L’essence de Pierre Heurtebise de Praguilande (3) (02/02/2017)
Alors il se souvint qu’il réfléchissait à l’essence de l’être qui, disaient certains philosophes, était l’être réel et non celui d’une existence qui aurait pu être autre ou qui pourrait devenir autre. Il avait devant lui son essence alors que son corps ne représentait que son existence. Mais pourtant… Cette ombre lumineuse ne pouvait être décrite plus avant. Ce n’était qu’une ombre, certes lumineuse, mais qui ne représentait qu’une image de lui-même. Ou… peut-être était-elle à l’origine de sa silhouette, laquelle n’était elle-même qu’un contour de son être ou de ce qu’il croyait être son être ? Quelle chose extraordinaire, pensa-t-il. Je suis maintenant pourvu d’une essence que je ne connaissais pas et qui, d’après ce qu’en disent les savants, est la source de l’être. Il s’assit sur un talus et resta là, réfléchissant sans savoir exactement à quoi.

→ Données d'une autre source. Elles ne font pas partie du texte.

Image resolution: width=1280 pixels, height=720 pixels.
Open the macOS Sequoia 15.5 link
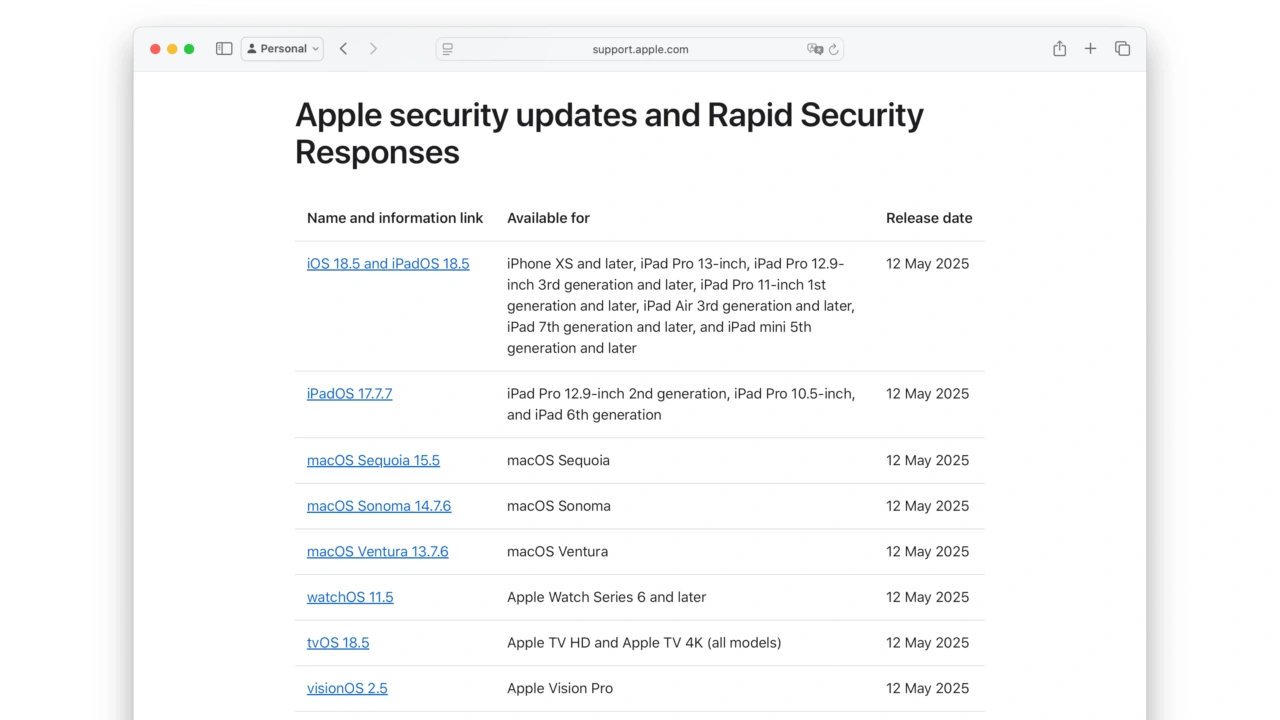click(x=373, y=461)
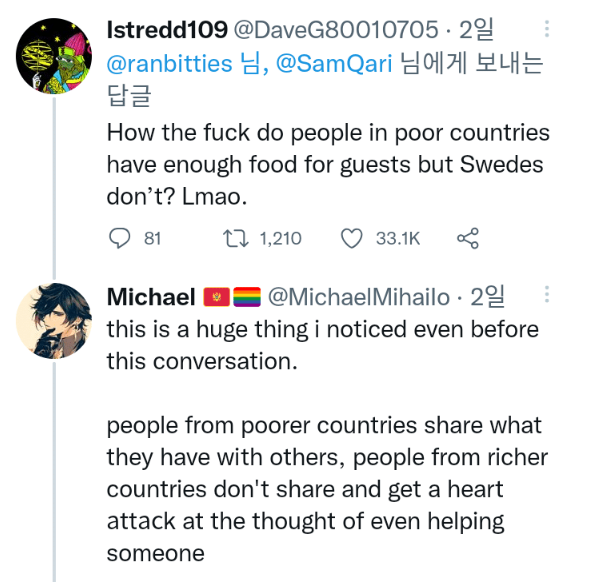View the 81 replies count

click(152, 238)
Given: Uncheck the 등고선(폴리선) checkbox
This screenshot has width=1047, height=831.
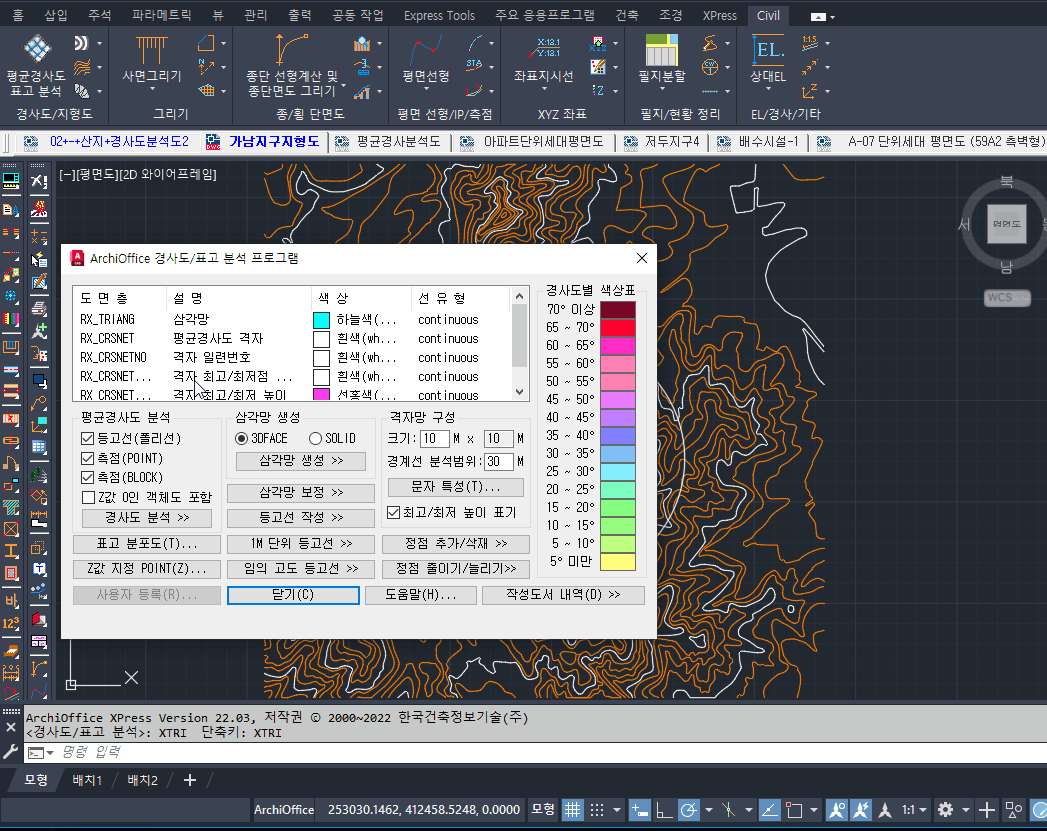Looking at the screenshot, I should tap(87, 439).
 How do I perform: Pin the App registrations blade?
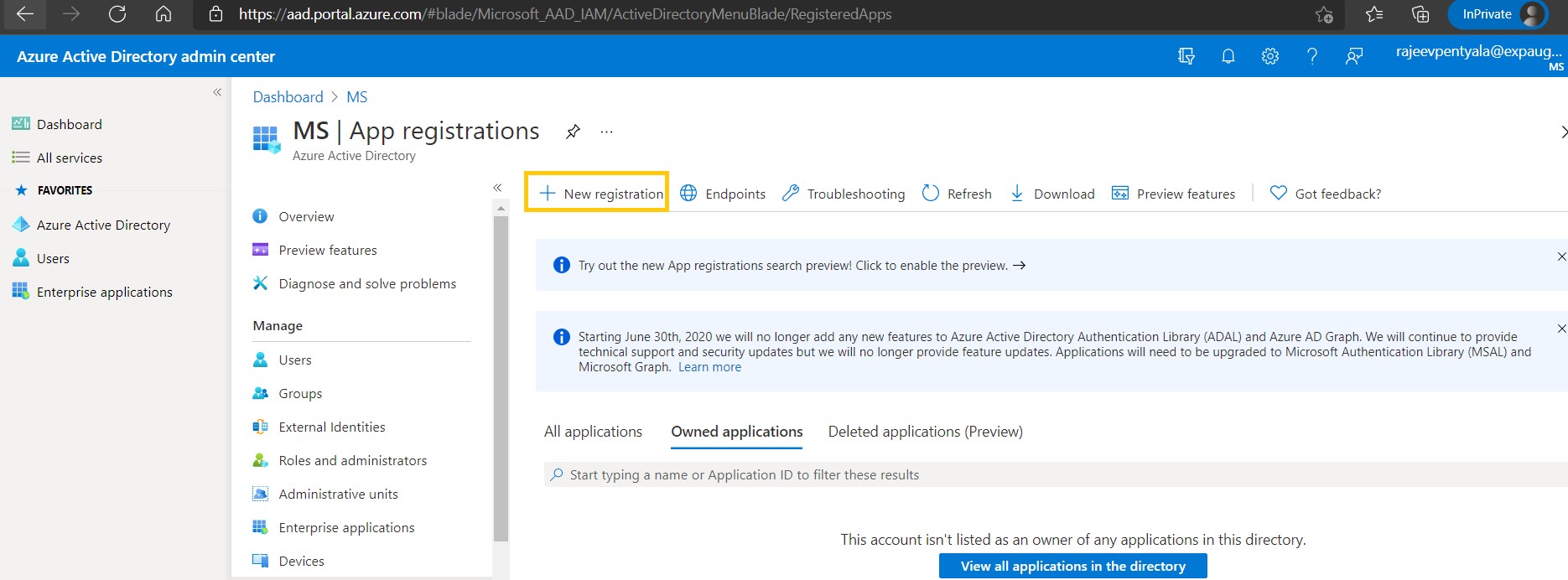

La fin de la nuit était proche lorsqu’il se rendit compte que son ombre lumineuse avait tourné, suivant les rayons de la lune, et qu’elle disparaissait. Plus rien ! Il ne lui restait plus que son existence, faible et infirme. Il se tâta. Il était semblable à ce qu’il était d’ordinaire. En rentrant péniblement, s’aidant de ses béquilles, il se sentit las, avait la tête embrouillée et le cœur malheureux. Il finit par penser en arrivant chez lui qu’il avait rêvé, que ce rêve était absurde et que l’existence continuait comme auparavant, ni très gaie, ni très triste, à l’image du paysage qu’il avait contemplé durant la nuit.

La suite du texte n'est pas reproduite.